### Ringkasan Latihan
Kembalikan semua baris materi di bawah tanpa mengubah satu karakter pun, dan hilangkan gambarnya dari jawaban.

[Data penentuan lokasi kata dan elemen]
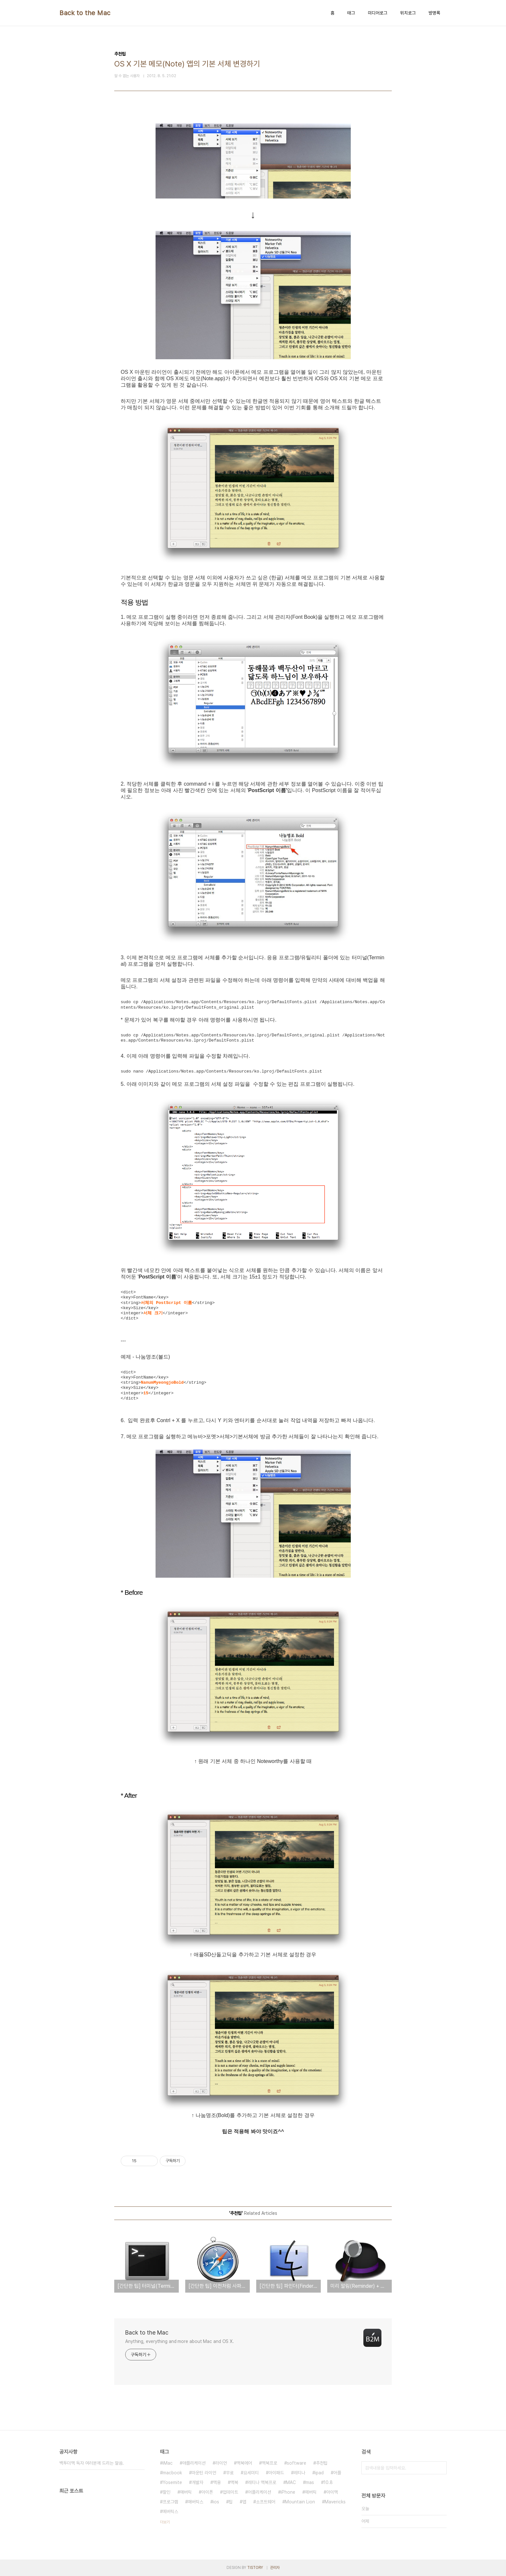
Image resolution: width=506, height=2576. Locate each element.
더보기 (165, 2522)
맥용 (217, 2482)
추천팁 (322, 2463)
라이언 (221, 2463)
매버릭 (186, 2492)
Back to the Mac (85, 13)
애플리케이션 (194, 2463)
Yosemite (172, 2482)
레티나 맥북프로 (262, 2482)
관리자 (275, 2567)
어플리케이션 (259, 2492)
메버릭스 (170, 2511)
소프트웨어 (265, 2501)
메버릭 (311, 2492)
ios (216, 2501)
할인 (166, 2492)
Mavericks (335, 2501)
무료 (230, 2472)
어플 (337, 2472)
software (296, 2463)
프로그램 (170, 2501)
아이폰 (207, 2492)
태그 (351, 12)
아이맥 (332, 2492)
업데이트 (230, 2492)
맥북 (234, 2482)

### Penyelesaian
Image resolution: width=506, height=2576. Locate each element.
더보기 (165, 2522)
맥용 (217, 2482)
추천팁 (322, 2463)
라이언 (221, 2463)
매버릭 (186, 2492)
Back to the Mac (85, 13)
애플리케이션 (194, 2463)
Yosemite (172, 2482)
레티나 맥북프로 (262, 2482)
관리자 (275, 2567)
어플리케이션 (259, 2492)
메버릭스 (170, 2511)
소프트웨어 (265, 2501)
메버릭 (311, 2492)
ios (216, 2501)
할인 (166, 2492)
Mavericks (335, 2501)
무료 (230, 2472)
어플 (337, 2472)
software (296, 2463)
프로그램 (170, 2501)
아이폰 (207, 2492)
태그 (351, 12)
아이맥 (332, 2492)
업데이트 (230, 2492)
맥북 (234, 2482)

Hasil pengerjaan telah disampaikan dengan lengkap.